Theory-Implementation Gap: There is a simplification between the provable Algorithm 2 (uncertainty sets, candidate policy sets, min-max solvers) and the implemented Algorithm 1 (approximate value differences). The selection of hyperparameters like $\gamma_{\text{small}}$ and $m\%$ warrants more systematic analysis.

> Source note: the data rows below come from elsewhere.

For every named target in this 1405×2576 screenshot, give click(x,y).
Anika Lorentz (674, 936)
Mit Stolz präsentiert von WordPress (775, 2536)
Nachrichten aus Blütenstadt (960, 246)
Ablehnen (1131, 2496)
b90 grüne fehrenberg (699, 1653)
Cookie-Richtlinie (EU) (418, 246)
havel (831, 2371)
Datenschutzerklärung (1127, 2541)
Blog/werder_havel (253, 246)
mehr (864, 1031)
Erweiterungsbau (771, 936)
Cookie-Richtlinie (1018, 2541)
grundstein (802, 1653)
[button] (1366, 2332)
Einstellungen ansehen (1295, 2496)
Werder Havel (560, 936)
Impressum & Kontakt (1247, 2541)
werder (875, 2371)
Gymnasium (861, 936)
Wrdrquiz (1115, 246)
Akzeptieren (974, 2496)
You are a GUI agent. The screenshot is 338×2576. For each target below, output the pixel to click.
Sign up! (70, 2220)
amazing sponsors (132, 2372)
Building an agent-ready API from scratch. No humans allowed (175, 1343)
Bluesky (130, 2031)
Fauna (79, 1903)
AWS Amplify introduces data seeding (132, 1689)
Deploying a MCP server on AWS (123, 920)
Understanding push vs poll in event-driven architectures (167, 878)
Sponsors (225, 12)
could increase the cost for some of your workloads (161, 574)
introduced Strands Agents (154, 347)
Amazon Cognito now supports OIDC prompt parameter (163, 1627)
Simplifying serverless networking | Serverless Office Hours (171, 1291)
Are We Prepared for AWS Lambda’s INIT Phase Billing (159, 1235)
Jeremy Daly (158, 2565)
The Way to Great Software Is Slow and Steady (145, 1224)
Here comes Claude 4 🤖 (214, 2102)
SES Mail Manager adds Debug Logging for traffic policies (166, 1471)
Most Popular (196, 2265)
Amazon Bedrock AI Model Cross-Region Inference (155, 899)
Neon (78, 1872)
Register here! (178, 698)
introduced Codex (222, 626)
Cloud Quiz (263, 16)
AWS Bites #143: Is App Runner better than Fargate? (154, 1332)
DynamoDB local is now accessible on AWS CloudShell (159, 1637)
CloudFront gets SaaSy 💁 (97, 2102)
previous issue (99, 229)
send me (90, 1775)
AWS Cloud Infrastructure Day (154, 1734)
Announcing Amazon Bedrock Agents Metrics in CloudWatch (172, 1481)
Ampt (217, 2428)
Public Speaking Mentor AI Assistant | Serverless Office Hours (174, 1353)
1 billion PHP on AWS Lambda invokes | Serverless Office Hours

vs. OPRL (Disagreement-based): OPRL selects queries based on reward model disagreement to estimate rewards accurately; OPRIDE uses value differences to align the optimal policy. Ablations show this shift is the main source of the performance gap.
vs. IDRL (Information-directed): IDRL uses Laplacian approximation and Hessians for posterior calculation, which is complex. OPRIDE uses critic values directly, making it easier to implement and empirically stronger.
vs. IPL / CPL / DPPO (Single-stage): These bypass explicit reward modeling. OPRIDE retains the two-stage structure to leverage mature offline RL algorithms.
vs. PDS (Pessimism/Discounting): PDS introduced pessimistic discounting; OPRIDE upgrades this to VDS, which schedules per-sample based on variance.

Rating¶

Novelty: ⭐⭐⭐⭐ The combination of Difference-of-Value-Differences and VDS is a substantive new approach to Offline PbRL query efficiency with theoretical backing.
Experimental Thoroughness: ⭐⭐⭐⭐ Multiple tasks in Meta-World and AntMaze, 5 seeds, module ablations, and survival baseline comparisons, though limited to control domains.
Writing Quality: ⭐⭐⭐⭐ Clear chain from motivation to method and theory; the approximation between theory and implementation could be more detailed.
Value: ⭐⭐⭐⭐ Reducing the labeling budget to ~10 queries provides a tangible efficiency gain for practical PbRL deployment.